Action item -> The whole listing should be retyped exactly as it appears.
—————
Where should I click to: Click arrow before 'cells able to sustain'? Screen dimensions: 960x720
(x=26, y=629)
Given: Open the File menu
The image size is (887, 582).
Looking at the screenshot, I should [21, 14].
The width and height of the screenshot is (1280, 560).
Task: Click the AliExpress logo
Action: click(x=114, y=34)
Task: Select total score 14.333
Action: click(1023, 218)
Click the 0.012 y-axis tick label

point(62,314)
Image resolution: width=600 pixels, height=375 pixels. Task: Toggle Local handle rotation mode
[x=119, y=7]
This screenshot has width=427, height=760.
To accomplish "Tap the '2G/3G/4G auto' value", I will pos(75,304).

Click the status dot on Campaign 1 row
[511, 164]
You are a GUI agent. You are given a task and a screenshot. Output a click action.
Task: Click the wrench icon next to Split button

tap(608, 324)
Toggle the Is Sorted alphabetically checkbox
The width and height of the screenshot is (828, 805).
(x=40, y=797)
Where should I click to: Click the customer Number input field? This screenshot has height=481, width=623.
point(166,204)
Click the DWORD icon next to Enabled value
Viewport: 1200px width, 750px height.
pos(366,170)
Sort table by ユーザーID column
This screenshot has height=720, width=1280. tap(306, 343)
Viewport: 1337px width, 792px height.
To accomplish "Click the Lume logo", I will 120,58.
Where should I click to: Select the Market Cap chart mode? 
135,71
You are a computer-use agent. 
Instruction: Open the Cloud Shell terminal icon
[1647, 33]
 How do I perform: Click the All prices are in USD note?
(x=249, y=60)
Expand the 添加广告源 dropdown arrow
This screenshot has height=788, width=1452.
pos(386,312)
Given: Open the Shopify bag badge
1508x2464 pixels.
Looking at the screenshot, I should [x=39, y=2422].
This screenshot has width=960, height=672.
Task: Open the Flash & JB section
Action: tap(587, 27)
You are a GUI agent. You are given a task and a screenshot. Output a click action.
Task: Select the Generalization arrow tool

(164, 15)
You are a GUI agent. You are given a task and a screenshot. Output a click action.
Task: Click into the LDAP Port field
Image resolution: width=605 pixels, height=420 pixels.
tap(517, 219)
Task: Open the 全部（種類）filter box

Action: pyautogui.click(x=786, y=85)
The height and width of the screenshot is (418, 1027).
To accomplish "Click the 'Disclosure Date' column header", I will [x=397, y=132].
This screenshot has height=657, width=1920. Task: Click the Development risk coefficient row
—————
Task result ->
Where should I click to: Click arrow before 'cells able to sustain'? Screen dimensions: 960x720
(x=26, y=629)
Given: Open the File menu
The image size is (887, 582).
Looking at the screenshot, I should [21, 14].
The width and height of the screenshot is (1280, 560).
Task: Click the AliExpress logo
Action: click(x=114, y=34)
Task: Select total score 14.333
Action: click(1023, 218)
Click the 0.012 y-axis tick label

point(62,314)
Image resolution: width=600 pixels, height=375 pixels. Task: Toggle Local handle rotation mode
[x=119, y=7]
This screenshot has width=427, height=760.
To accomplish "Tap the '2G/3G/4G auto' value", I will pos(75,304).

Click the status dot on Campaign 1 row
[511, 164]
You are a GUI agent. You are given a task and a screenshot. Output a click action.
Task: Click the wrench icon next to Split button

tap(608, 324)
Toggle the Is Sorted alphabetically checkbox
The width and height of the screenshot is (828, 805).
(x=40, y=797)
Where should I click to: Click the customer Number input field? This screenshot has height=481, width=623.
point(166,204)
Click the DWORD icon next to Enabled value
Viewport: 1200px width, 750px height.
pos(366,170)
Sort table by ユーザーID column
This screenshot has height=720, width=1280. tap(306, 343)
Viewport: 1337px width, 792px height.
To accomplish "Click the Lume logo", I will 120,58.
Where should I click to: Select the Market Cap chart mode? 
135,71
You are a computer-use agent. 
Instruction: Open the Cloud Shell terminal icon
[1647, 33]
 How do I perform: Click the All prices are in USD note?
(x=249, y=60)
Expand the 添加广告源 dropdown arrow
This screenshot has height=788, width=1452.
pos(386,312)
Given: Open the Shopify bag badge
1508x2464 pixels.
Looking at the screenshot, I should [x=39, y=2422].
This screenshot has width=960, height=672.
Task: Open the Flash & JB section
Action: tap(587, 27)
You are a GUI agent. You are given a task and a screenshot. Output a click action.
Task: Select the Generalization arrow tool

(164, 15)
You are a GUI agent. You are given a task and a screenshot. Output a click action.
Task: Click into the LDAP Port field
Image resolution: width=605 pixels, height=420 pixels.
tap(517, 219)
Task: Open the 全部（種類）filter box

Action: pyautogui.click(x=786, y=85)
The height and width of the screenshot is (418, 1027).
To accomplish "Click the 'Disclosure Date' column header", I will [x=397, y=132].
This screenshot has height=657, width=1920. Task: Click the Development risk coefficient row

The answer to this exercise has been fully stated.